Евангелие от Луки, Глава 20, стихи 27-3827 Тогда пришли некоторые из саддукеев, отвергающих воскресение, и спросили Его:28 Учитель! Моисей написал нам, что если у кого умрет брат, имевший жену, и умрет бездетным, то брат его должен взять его жену и восставить семя брату своему.29 Было семь братьев, первый, взяв жену, умер бездетным;30 взял ту жену второй, и тот умер бездетным;31 взял ее третий; также и все семеро, и умерли, не оставив детей;
32 после всех умерла и жена;
33 итак, в воскресение которого из них будет она женою, ибо семеро имели ее женою?
34 Иисус сказал им в ответ: чада века сего женятся и выходят замуж;
35 а сподобившиеся достигнуть того века и воскресения из мертвых ни женятся, ни замуж не выходят,
36 и умереть уже не могут, ибо они равны Ангелам и суть сыны Божии, будучи сынами воскресения.
37 А что мертвые воскреснут, и Моисей показал при купине, когда назвал Господа Богом Авраама и Богом Исаака и Богом Иакова.
38 Бог же не есть Бог мертвых, но живых, ибо у Него все живы.
Сегодняшнее чтение вновь возвращает нас к теме Царства, притом в несколько неожиданном его аспекте. Начинается оно с вопроса, заданного представителями священнических кругов («саддукеями»), о которых говорится, что они отвергали учение о воскресении (ст. 27). По-видимому, такое отвержение было связано с тем, что в священнических кругах традиционно, в силу сложившихся исторических обстоятельств, священным Писанием считали только собственно Тору (Пятикнижие), а на пророческие книги, которые для Синагоги были частью Писания, смотрели скорее как на часть Предания, в чём-то интересную, но мало авторитетную. А поскольку всё, что в Библии говорится о воскресении, связано почти полностью с пророческой традицией, то и само воскресение стало в священнической среде восприниматься как концепция остроумная, но весьма сомнительная. И вопрос, заданный «саддукеями» Иисусу (ст. 28–33), был, как видно, одним из тех полемических вопросов, которые противники учения о воскресении задавали его сторонникам.
Саддукеи предлагают рассмотреть ситуацию, которую заведомо считают неправдоподобной, чтобы посмеяться над Христом, в их глазах заведомо обречённым на проигрыш.
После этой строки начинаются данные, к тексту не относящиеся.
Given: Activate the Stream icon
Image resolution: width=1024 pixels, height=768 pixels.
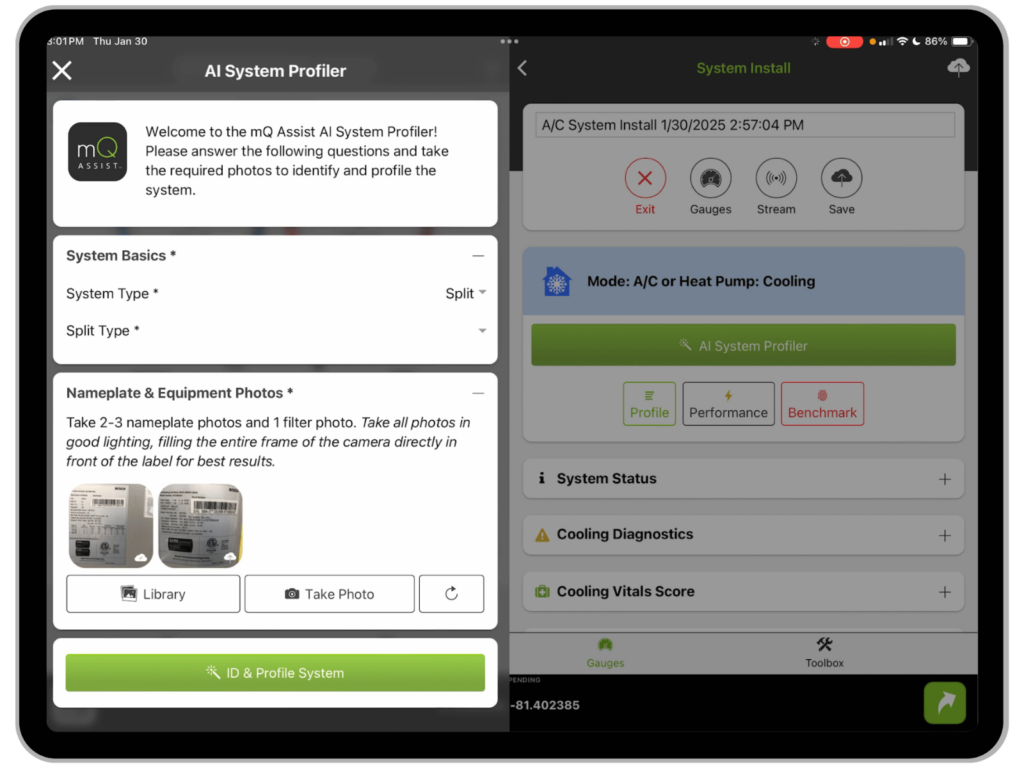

Они "по-своему правы", если исходить из их собственных понятий, не учитывающих ту реальность, которую раскрывает Иисус. В сущности, мы все рискуем оказаться похожими на саддукеев, когда замыкаемся в своих привычных представлениях и перестаём доверять Господу, постоянно раскрывающему для нас мир в его неизмеримом богатстве и многообразии.
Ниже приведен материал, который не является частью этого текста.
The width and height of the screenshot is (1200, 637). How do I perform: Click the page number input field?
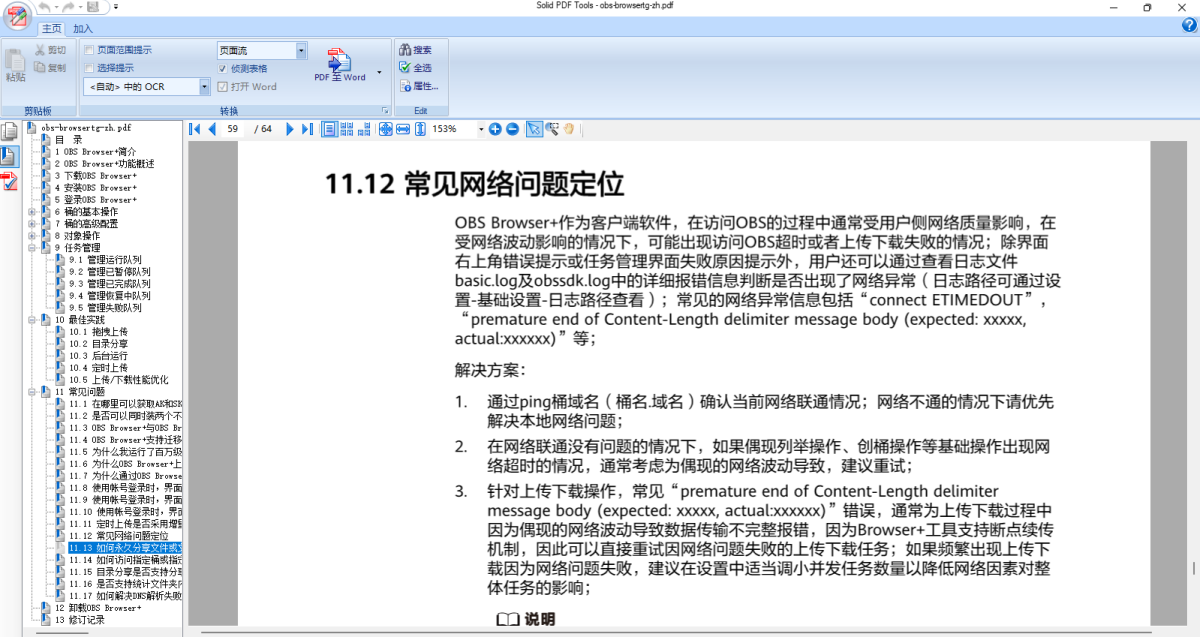(233, 129)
Иисус отвечает на него совершенно неожиданно, Он указывает на такие особенности природы Царства, о которых в контексте бытовавших тогда представлений, быть может, никто и не думал. В самом деле, если воспринимать Царство как реальность религиозно-политическую, а следовательно, существующую по законам нашего, ещё не преображённого мира, вопрос действительно окажется неразрешимым. Иисус указывает спрашивающим на то, что природа Царства совершенно иная, что это преображённое творение, частью которого становится и преображённая человечность, а к ней уже не применимы законы непреображённого мира (ст. 34–36).
Такой ответ, был, по-видимому, совершенно неожиданным для «саддукеев», а Иисус между тем привёл им ещё один аргумент, притом из Пятикнижия, против авторитета которого они уже никак не могли возразить (ст. 37–38): у Бога нет мёртвых. Это утверждение становится понятным в контексте традиционных для евангельской эпохи религиозных представлений, которые не включали никаких разработанных концепций, связанных с учением о бессмертии души. На посмертие тогда (как и в предшествующие века) смотрели довольно пессимистически, умирая, человек исчезал навсегда, тень его уходила в область теней — шеол, в Евангелии иногда называемый по-гречески «адом» (точнее, «аидом», который в греческом словоупотреблении обозначал то же, что «шеол» в еврейском). Никакой памяти ни о мире живых, ни о Боге у пребывающих в шеоле не оставалось, и единственная надежда была лишь на воскресение в конце времён, в которое, впрочем, «саддукеи» не верили. Иисус, указывая на выражение «Бог Авраама, Бог Исаака и Бог Иакова», подчёркивает, что у Бога мёртвых нет, что Царство не шеол, ведь в шеоле можно найти лишь бледное подобие жизни, а в Царстве — жизнь во всей её полноте, по сравнению с которой наш непреображённый мир покажется царством теней.